- 无标题文档
查看论文信息

中文题名:

 面向信息处理的现代汉语名动词研究及标注    

姓名:

 周姣美    

保密级别:

 公开    

论文语种:

 中文    

学科代码:

 050102    

学科专业:

 语言学及应用语言学    

学生类型:

 硕士    

学位:

 文学硕士    

学位类型:

 学术学位    

学位年度:

 2022    

校区:

 北京校区培养    

学院:

 国际中文教育学院    

研究方向:

 计算语言学    

第一导师姓名:

 刘智颖    

第一导师单位:

 北京师范大学汉语文化学院    

提交日期:

 2022-06-14    

答辩日期:

 2022-06-14    

外文题名:

 Research and annotation of modern Chinese nominal verbs for information processing    

中文关键词:

 名动词 ; 词语多能指数 ; 词性标注 ; 中文信息处理    

外文关键词:

 Nominal verb ; lexical polyfunctionality index ; Part-of-speech tagging ; Chinese information processing    

中文摘要:

现代汉语中有些动词具有名词的语法性质,在词典中仅有动词标记,却经常表现出名词的语法功能,这类词被称为名动词。本文以现代汉语名动词作为研究对象,基于名动词的语言学本体研究,构建名动词标注语料库,引入香农-维纳指数计算名动词多能指数,选用基于统计模型的词性标注算法和基于规则的名动词标注方法开展标注实验,实现名动词的自动标注并提供标注方案。本文的主要工作如下:

第一,标注名动词语料库,构建现代汉语名动词表。从国家语委现代汉语通用平衡语料库中选取语料,包含散文、新闻、公文等多种语体共600篇文本,总规模达100万字,按照《信息处理用现代汉语词类标记规范》(修订稿)中的现代汉语词类标记设置,依据名动词的功能标准标注语料,最终得到一个含名动词标记的标注语料库,在此标注语料库的基础上建构一个包含178个词的名动词表。

第二,引入香农-维纳指数作为量化指标,衡量汉语名动词语法功能的灵活程度,将其定义为词语多能指数(H),并将多能指数的研究成果运用于名动词的自动标注。根据多能指数计算结果,名动词的平均多能指数为0.585,多能性较强。动形兼类的名动词属于名动词中功能更灵活的一类,平均多能指数为0.825,在语境中兼有动词、名词、形容词的不同功能。多能指数可为名动词词性标注以及词典中名动词词性标记的修订提供参考。

第三,实现名动词的自动标注,选择基于统计模型的词性标注算法和基于规则的词性标注方法分别开展名动词标注实验。基于统计模型的词性标注算法选择运用范围广且效果较好的隐马尔科夫模型和维特比算法(HMM+Viterbi),基于规则的方法是融合依存分析和多能指数的名动词自动标注方法(DP+H)。在同一个数据集上,HMM+Viterbi模型标注名动词词性标记的效果较不理想,开放性测试准确率为50%,封闭性测试准确率为42.86%;运用基于依存关系的名动词识别规则(DP规则)可达到92.86%的名动词识别准确率。在更大的数据集上,DP规则总标注准确率为81%;加入H值规则后可将总准确率从81%提升到85%,总体上实现了比较好的标注效果。
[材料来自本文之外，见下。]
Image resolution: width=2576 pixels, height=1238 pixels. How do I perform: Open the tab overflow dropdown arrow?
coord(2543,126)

本研究建设了许多语言资源,包括现代汉语名动词词表、名动词精标注语料库、名动词多能指数、基于依存关系的名动词识别规则库以及名动词标注方案,填补了名动词标注领域的空白。上述语言资源可以共享,为现代汉语词类研究提供新的数据、思路和方法,对中文信息处理领域而言,本文不仅为名动词的标注提供解决方案,也为其他词类标注和排岐提供了思路和解决办法。

外文摘要:

Some verbs in modern Chinese have the syntax properties of nouns, and they only have verb markers in the dictionary, but often show the syntax functions of nouns, and these words are called Chinese nominal verbs. In this paper, we take modern Chinese nominal verbs as the research object, annotate the nominal verb corpus based on the linguistic research of Chinese nominal verbs, then introduce the Shannon-Wiener index to calculate the nominal verb polyfunctionality index, and choose the statistical model-based part-of-speech tagging algorithm and the rule-based nominal verb part-of-speech tagging method, finally conduct annotation experiments to realize the automatic annotation of nominal verbs and provide the annotation scheme. The main work of this research is as follows.
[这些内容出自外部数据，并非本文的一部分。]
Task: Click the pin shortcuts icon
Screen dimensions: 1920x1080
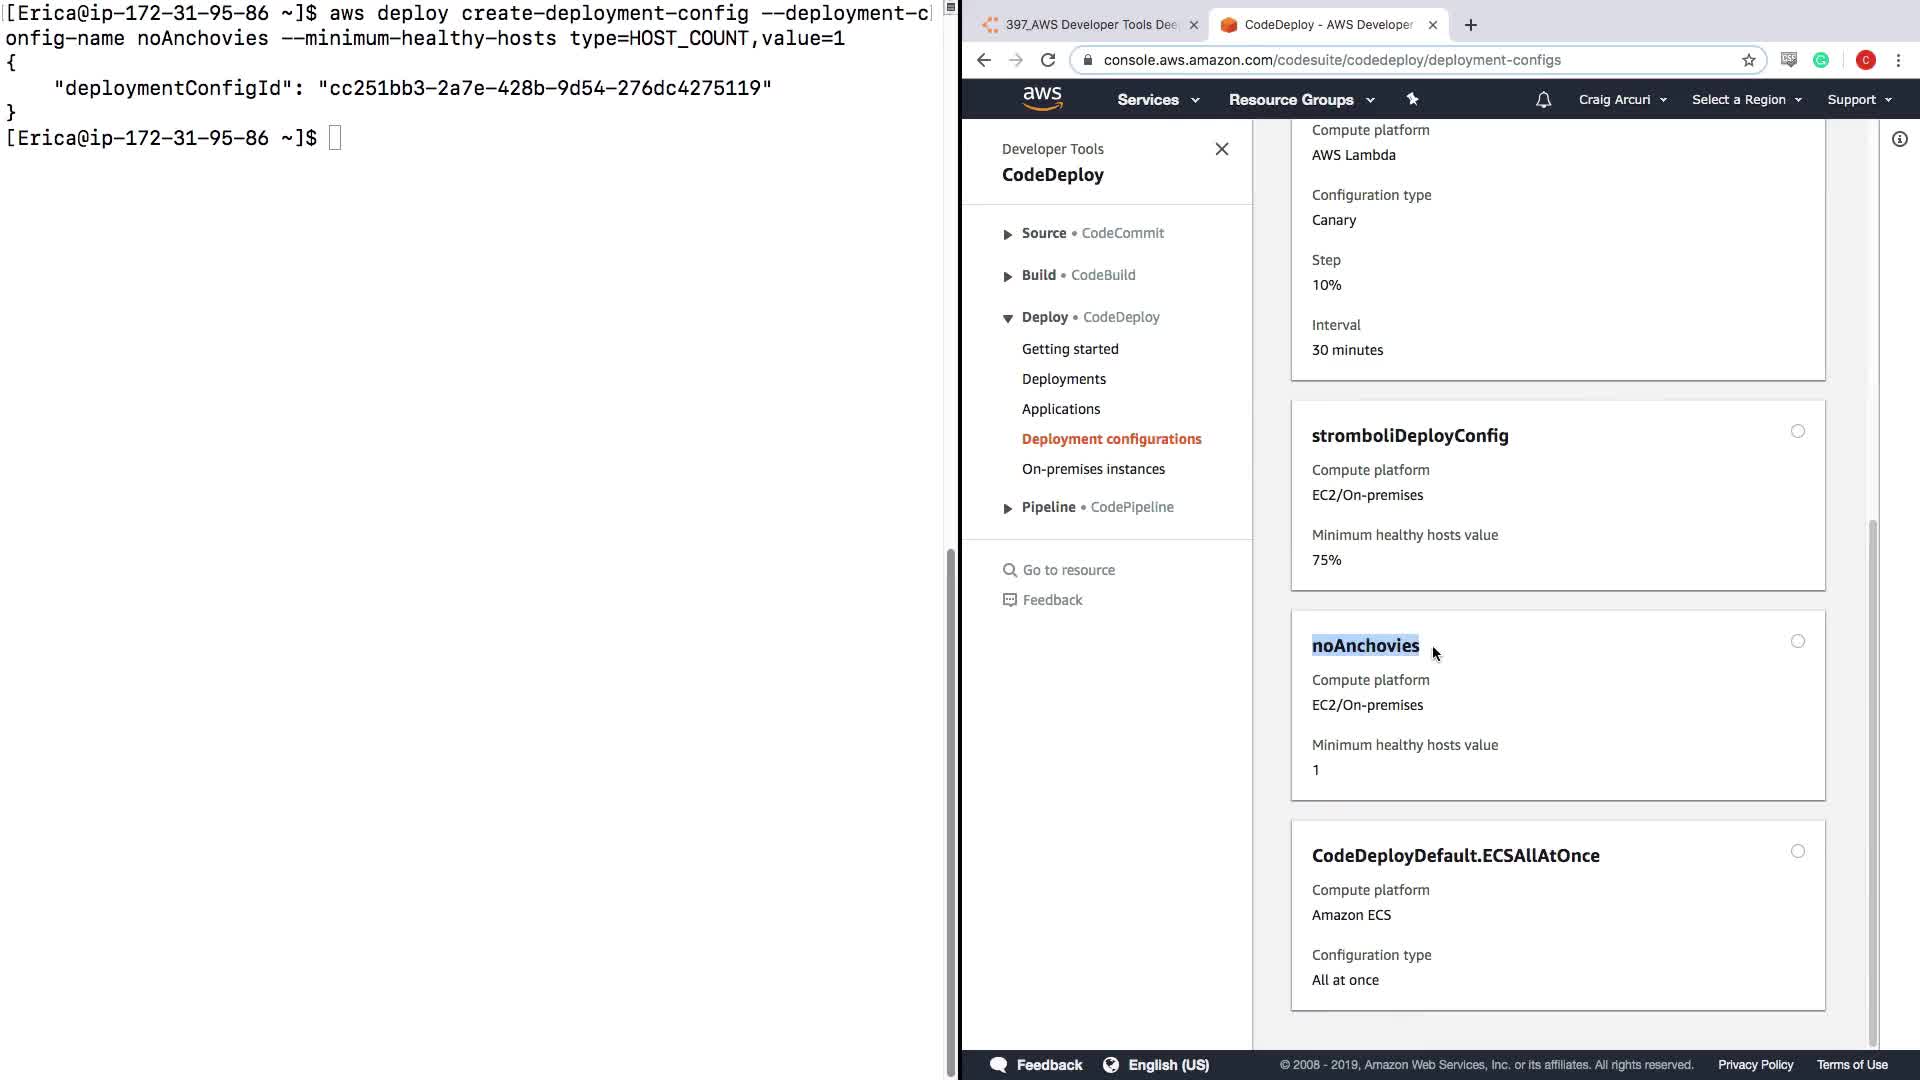Action: pos(1412,99)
Firstly, we annotated the corpus and constructed a modern Chinese nominal verb word list. The corpus was selected from the Modern Chinese General Balance Corpus of the State Language Commission, which contains 600 texts in prose, news, and official documents, with a total size of 1 million characters, and annotated it according to the part-of-speech tag set of "Modern Chinese Word Marker Specifications for Information Processing" (revised version). Finally, an annotated corpus containing part-of-speech tag of nominal verb is obtained, and a nominal verb word list containing 178 words is constructed based on the annotated corpus.
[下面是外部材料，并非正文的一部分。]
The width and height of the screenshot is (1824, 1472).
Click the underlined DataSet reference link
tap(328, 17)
Secondly, the Shannon-Wiener index was introduced as a quantitative index to measure the flexibility of the syntax functions of Chinese nominal verbs, which was defined as the lexical polyfunctionality index (H), and the value of polyfunctionality index were applied to the automatic annotation of Chinese nominal verbs. According to the results of the polyfunctionality index, the average polyfunctionality index of nominal verbs is 0.585, which is a strong pluripotency. Nominal verbs with the part-of-speech tag of adjective belong to a more flexible class of nominal verbs with an average polyfunctionality index of 0.825, which have different syntax functions of verbs, nouns and adjectives in the context. The lexical polyfunctionality index can provide reference for the part-of-speech tagging of nominal verbs and the revision of nominal verb lexical tags in dictionaries.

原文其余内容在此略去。